Ma chi può dire di no ad un regista premio Oscar? Così ci abbiamo
provato anche con i supereroi!”
Che film di riferimento
aveva prima di iniziare le riprese?
“Ho letto tanti fumetti nella mia vita, ma non ho visto tanti
film di supereroi. E se devo essere sincero, non tutti mi
piacciono, ma alcuni molto. Ho amato il primo
Batman di Tim Burton, Il
Cavaliere Oscuro di Nolan e il primo
Spiderman. Ma quello più vicino al nostro concetto
e che è più un horror, è Lasciami Entrare. Un film
secondo me non sui vampiri ma sull’amore. Da piccolo leggevo
Flash Gordon e Corto Maltese, che
era un supereroe dell’anima. Che tipo di adolescente ero? Io
pensavo che stavo facendo film di questo tipo perché non ho figli,
quindi me li creo sullo schermo, ma secondo il mio analista sono io
il ragazzo del film.”
Presente a Roma anche il cast al completo: Ludovico Girardello che interpreta il protagonista Michele, “Trovarmi sul set con attori di così grande esperienza, e anche un regista premio Oscar è stata un’esperienza bellissima. E’ stato il mio primo film, e per ottenere questo ruolo ho fatto 5 provini. Io ero tranquillo, invece mia madre aveva tanta ansia di sapere l’esito!”, e Noa Zatta che interpreta Stella, anche lei per la prima volta sullo schermo, “Stella vive nel suo mondo e per questo non è stato difficile per lei credere al Ragazzo Invisibile. Mi sono ritrovata molto nel personaggio, anch’io vivo un po’ nel mio mondo. Dopo tanti provini, appena ho saputo di essere stata presa per la parte ho iniziato ad urlare e ho corso per tutta Trieste!”. Sicuramente un debutto che si ricorderanno e inoltre è già in cantiere l’idea di un sequel e Salvatores è propenso a mantenere lo stesso cast, “Sarebbe molto bello vedere i ragazzi che crescono, quasi un “Boyhood” supereroe.”
A fare da spalla ai
ragazzi Valeria Golino nella parte di Giovanna, la
mamma di Michele, “Giovanna è una donna buona, innamorata di
suo figlio, onesta e umana.Dovevo portare questo personaggio ad
avere poco mistero e farle fare da veicolo allo spettatore per
rendere credibili tutte le cose incredibili. Mi sono ispirata a
Toni Colette ne Il Sesto Senso,
dove interpretava la mamma del bambino. A mio avviso una
performance incredibile: quel personaggio femminile riusciva a
rendere tutto quell’orrore, credibile. E poi c’è stato il
divertimento puro di essere coinvolta in questa avventura
bambinesca.”, e Fabrizio Bentivoglio,
nei panni dello psicologo Basili “Il mio era un personaggio
doppio, suo malgrado. E questa doppiezza era una patata bollente da
interpretare, perché ne andava della credibilità di Michele come
Ragazzo Invisibile. Abbiamo deciso quindi quasi di non farlo
sentire questo confine tra reale e irreale.”

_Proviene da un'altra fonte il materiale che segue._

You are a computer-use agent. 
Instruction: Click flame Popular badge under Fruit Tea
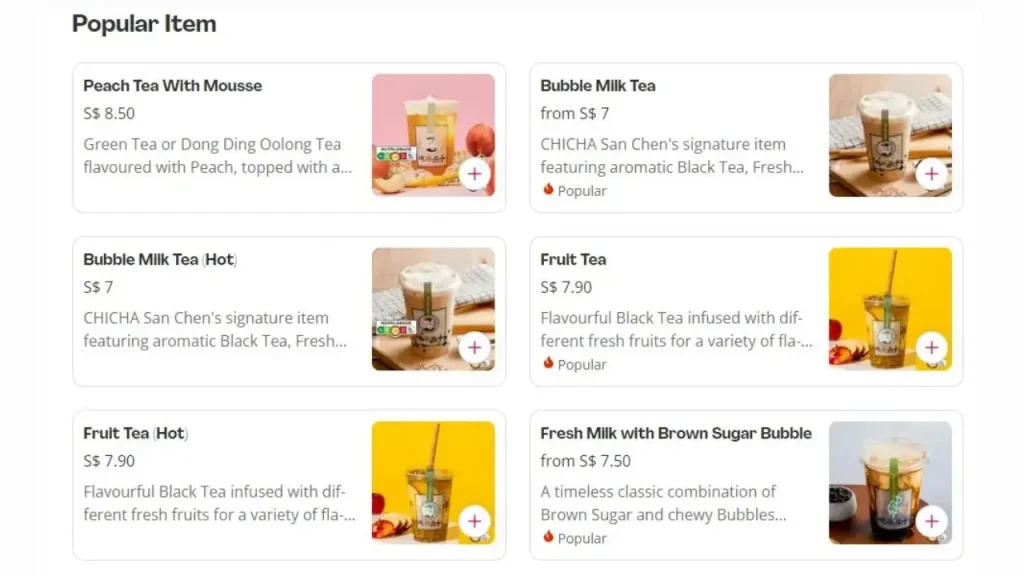(575, 364)
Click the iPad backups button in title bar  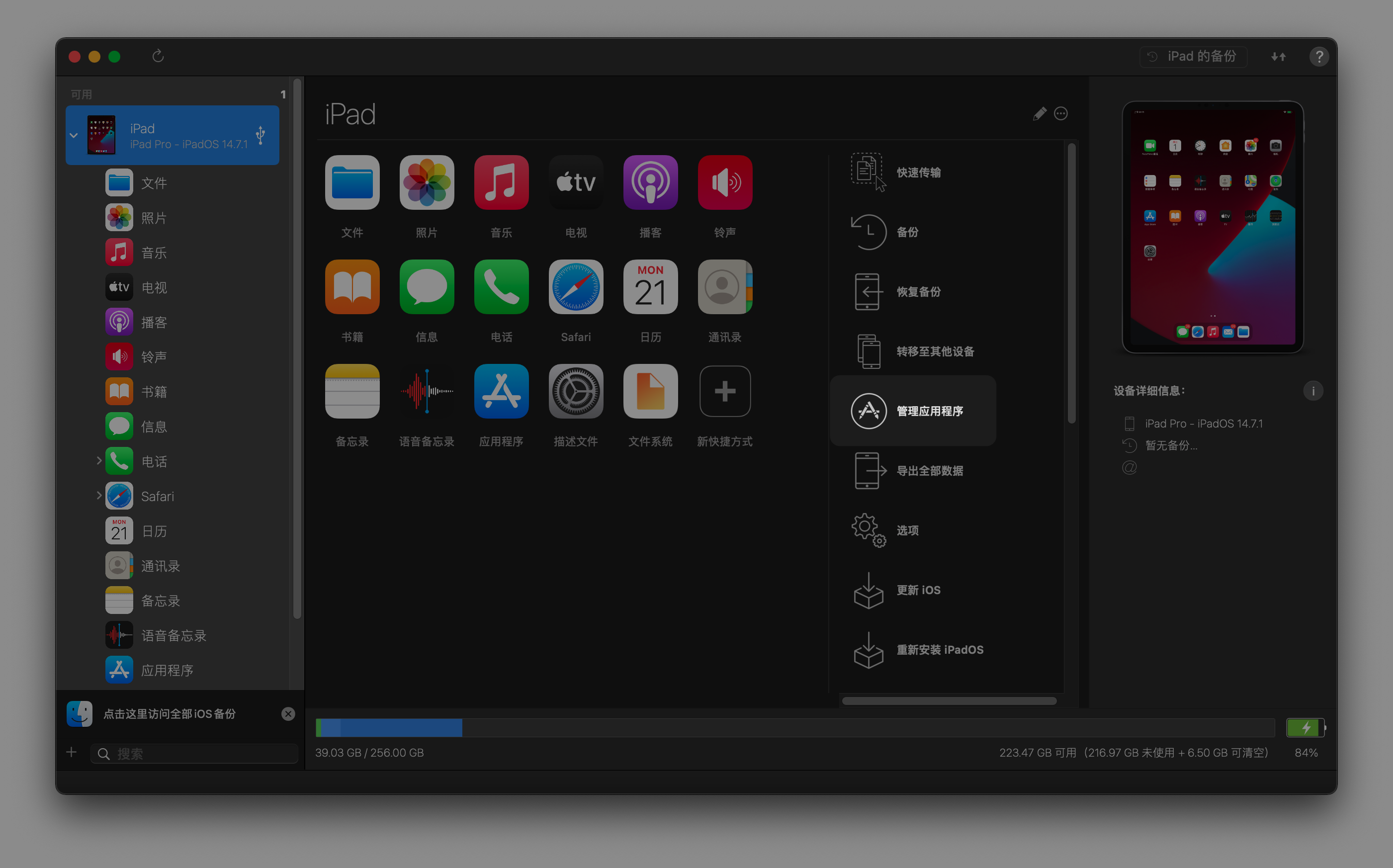1193,56
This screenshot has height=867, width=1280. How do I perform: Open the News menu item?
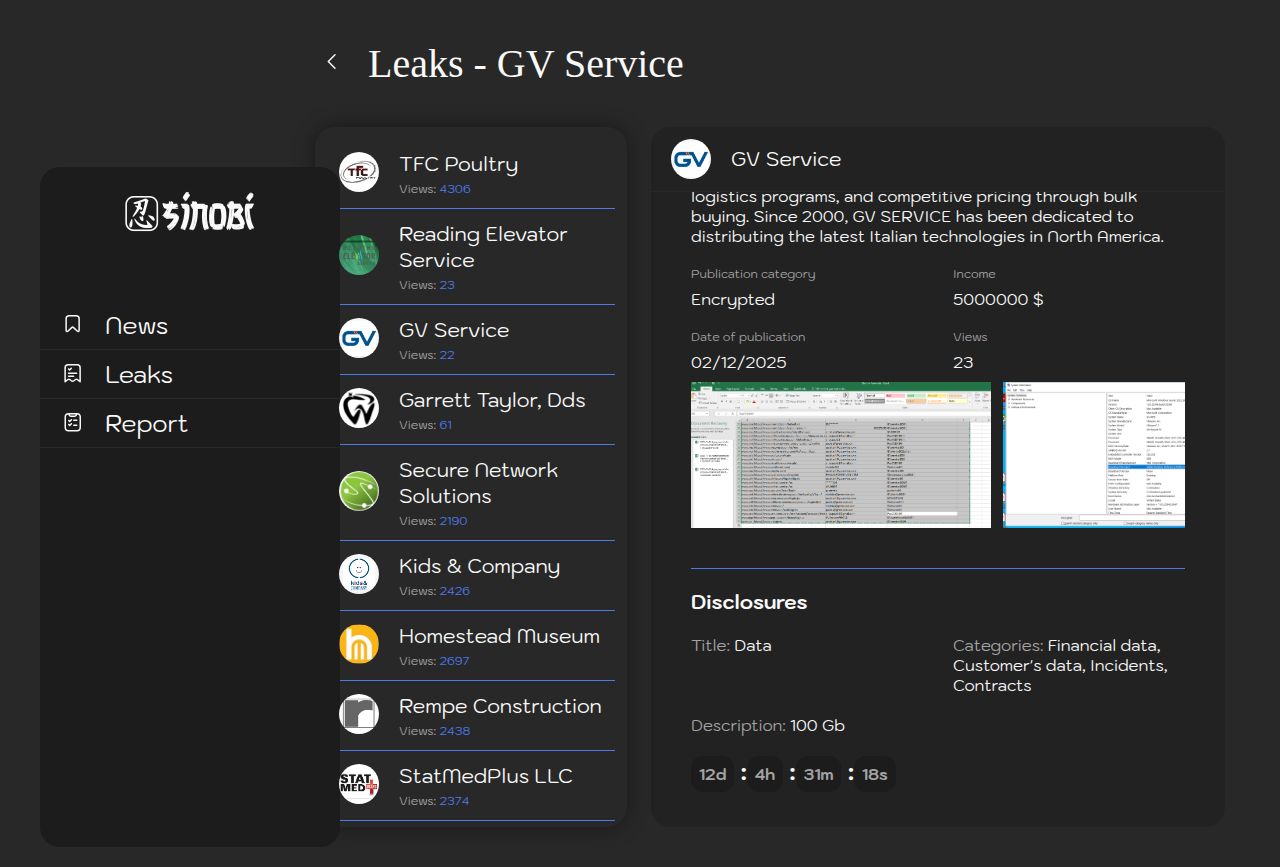click(x=136, y=326)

Oltre al film è stata pubblicata anche una graphic novel in 3 albi edita da Panini e un romanzo per Salani Editore, “E’ nato prima il film. Poi abbiamo pensato che era giusto creare un mondo intorno al soggetto. Il fumetto non è la storia del film, ma è più un prequel . Ci sono brandelli di film, ma solo a far da cornice. Chi legge il fumetto arriva a vedere il film con una concezione diversa. Nel romanzo invece si esplorano di più i personaggi che nel film vengono solo sfiorati, abbiamo avuto modo di raccontare di più i sentimenti e le sensazioni dei personaggi durante la storia.” conclude Giuliani.